A teacup deemed to be worth 1.4 million yuan by an antique identification show in Japan has turned out to be an imitation from a Chinese pottery maker, the overseas online edition of People's Daily reported.
In the “Nandemo Kanteidan” show broadcast on Dec. 20, 2016, a man from Tokushima presented a tea bowl that he said his great-grandfather bought from a descendant of warlord Miyoshi Nagayoshi (1522-1564).
The flagship program, which started in 1994, allows people, including celebrities, to bring their “treasures” on the show. Appraisers then determine the true value of the items.
The pottery was identified as a genuine “yohen tenmoku” bowl. “There are only three yohen tenmoku (in the world),” Seinosuke Nakajima, an antiques expert, said on the show. “They are designated national treasures. The fourth one is discovered today.”Nakajima valued the bowl at 25 million yen.

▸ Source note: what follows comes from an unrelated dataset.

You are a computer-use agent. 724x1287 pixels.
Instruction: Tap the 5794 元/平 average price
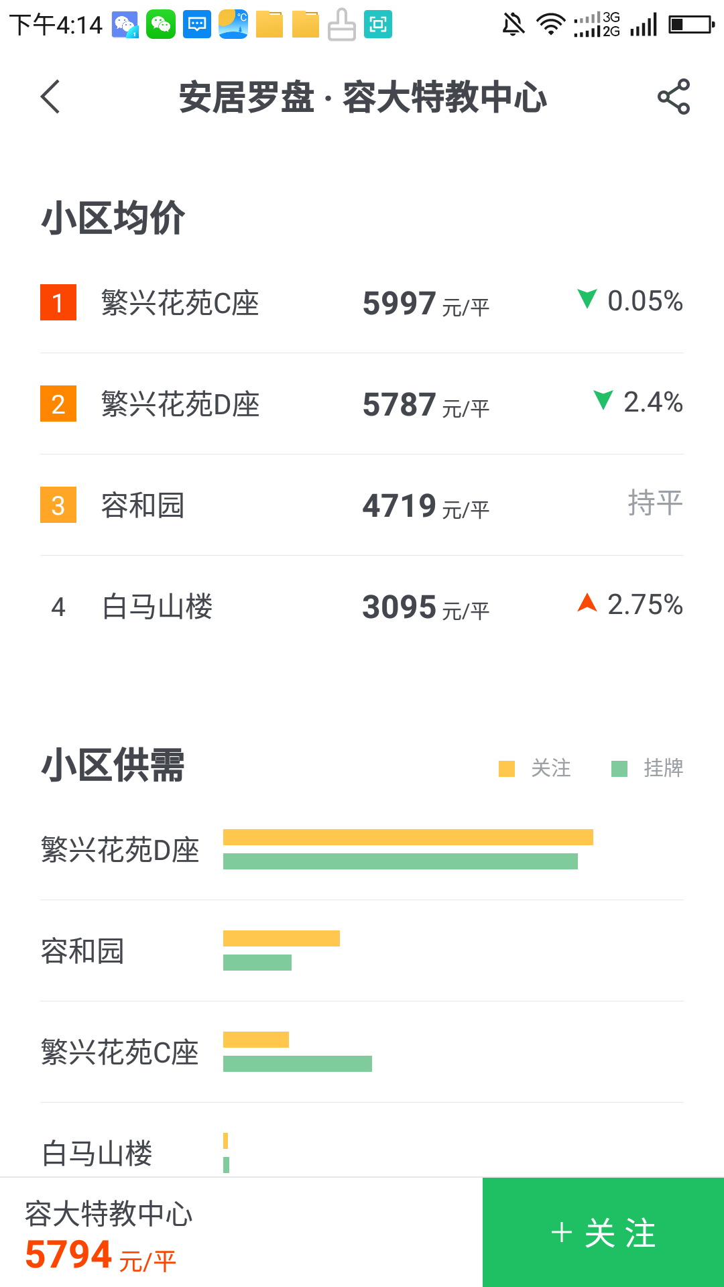[101, 1255]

Yohen Tenmoku teacups were made using a technique that originated from China's Fujian Province during the 12th to 13th century. The technique has since been lost, and only three such teacups have been discovered. They are currently housed in museums in Tokyo, Osaka, and Kyoto respectively.
Another Japanese show named Bititto reported later that 61-year-old Chinese pottery maker Li Xinhong confirmed she had made the teacup during her apprenticeship and sold it for 80 yuan. Li was able to identify her pottery through the signature she left on the bottom of the teacup.
The man said he didn't mind that the teacup was an imitation because it carries sentimental importance for him.